◆ Assigned task ◆
Word-for-word repetition of the records below is needed, but only from the line holding "963x784 pixels." through the final line, with pictures excluded.

Collected data:
* * *
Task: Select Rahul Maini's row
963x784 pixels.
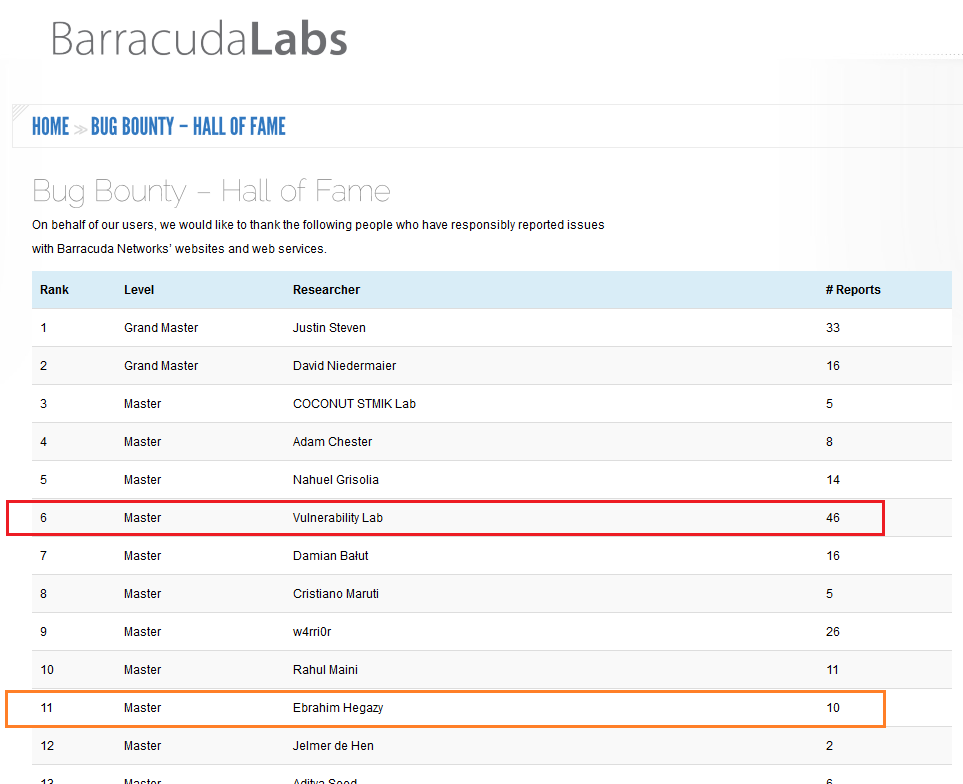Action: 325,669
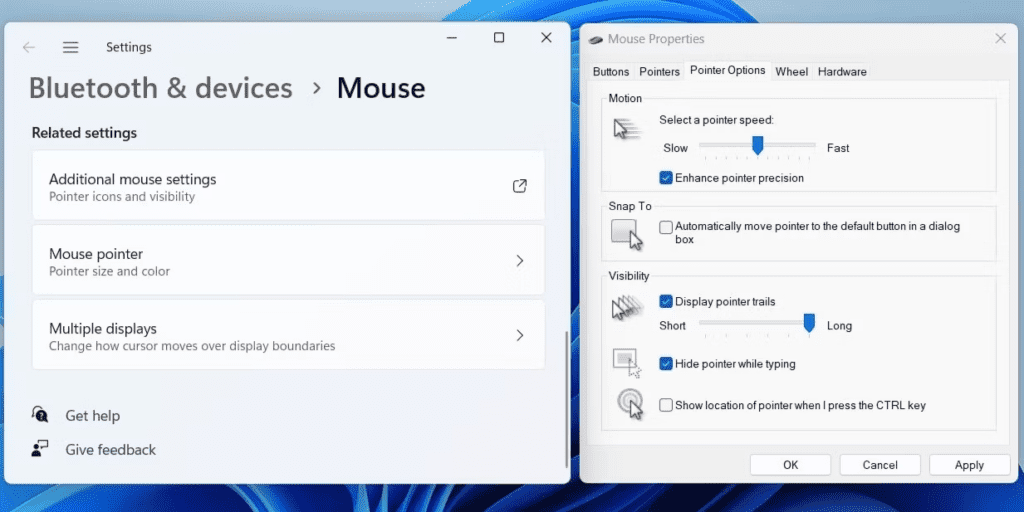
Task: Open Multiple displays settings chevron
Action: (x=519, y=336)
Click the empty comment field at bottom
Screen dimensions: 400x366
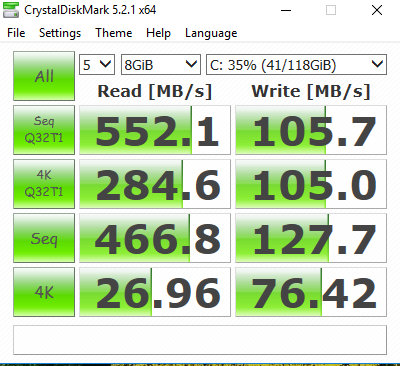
* * *
◆ Answer space ◆
963x784 pixels.
Action: 325,669
Task: Open Multiple displays settings chevron
Action: (x=519, y=336)
Click the empty comment field at bottom
Screen dimensions: 400x366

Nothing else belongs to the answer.